What is 4G? Yes, it's fourth-generation mobile broadband at a "super-fast" speed, but what exactly qualifies a device to be labelled as a 4G piece of hardware? That's an issue consumers, and indeed networks, aren't entirely clear on.
So PC Mag thought they'd ask the President of industry body 4G Americas what 4G actually means to them in terms of hard numbers.
President Chris Pearson said: "At 4G Americas, our typical line is HSPA+ 21 and above."
Technically, the UK now has 4G going by that yardstick. For example Everything Everywhere already has an extensive HSPA+ 21 network. No need to worry about that Ofcom decision on the 1800MHz spectrum then, chaps... 4G is already here, it would seem. Except for the fact that O2 calls its HSPA+ network 3.5G, of course.

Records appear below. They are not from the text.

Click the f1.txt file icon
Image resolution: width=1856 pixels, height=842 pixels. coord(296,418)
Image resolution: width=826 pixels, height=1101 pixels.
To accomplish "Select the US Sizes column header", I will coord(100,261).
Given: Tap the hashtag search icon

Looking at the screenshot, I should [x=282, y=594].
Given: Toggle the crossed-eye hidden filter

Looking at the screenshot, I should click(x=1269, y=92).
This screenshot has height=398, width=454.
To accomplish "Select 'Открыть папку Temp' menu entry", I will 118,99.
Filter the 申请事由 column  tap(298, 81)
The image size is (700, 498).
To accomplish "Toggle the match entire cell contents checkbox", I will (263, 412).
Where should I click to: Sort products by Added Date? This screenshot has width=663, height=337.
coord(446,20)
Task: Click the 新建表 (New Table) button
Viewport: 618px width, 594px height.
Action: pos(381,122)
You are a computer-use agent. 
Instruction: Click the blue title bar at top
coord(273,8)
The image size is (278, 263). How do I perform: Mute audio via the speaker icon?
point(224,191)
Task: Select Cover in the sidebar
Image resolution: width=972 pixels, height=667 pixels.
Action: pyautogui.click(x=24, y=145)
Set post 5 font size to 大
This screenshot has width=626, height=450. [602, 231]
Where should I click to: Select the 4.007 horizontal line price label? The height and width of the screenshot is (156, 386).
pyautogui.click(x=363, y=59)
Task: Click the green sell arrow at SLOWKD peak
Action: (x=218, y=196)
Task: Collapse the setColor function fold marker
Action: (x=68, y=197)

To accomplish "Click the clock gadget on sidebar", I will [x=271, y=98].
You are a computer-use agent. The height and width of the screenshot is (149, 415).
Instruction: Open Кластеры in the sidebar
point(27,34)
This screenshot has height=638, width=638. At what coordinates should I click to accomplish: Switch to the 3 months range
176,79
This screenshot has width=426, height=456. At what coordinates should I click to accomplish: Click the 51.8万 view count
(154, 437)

Pearson also added that: "[Consumers] don't really care. All they want is a mobile broadband experience."
And that's certainly true enough, whatever the deliver. If consumers see websites load in a flash, and can stream quality videos without stuttering, that's all they're interested in. But confusion over the definition and marketing of 4G is unlikely to help the average punter's understanding of next-gen mobile broadband.
PC Mag notes that in the US, carriers have even branded some HSPA 14.4 devices as 4G.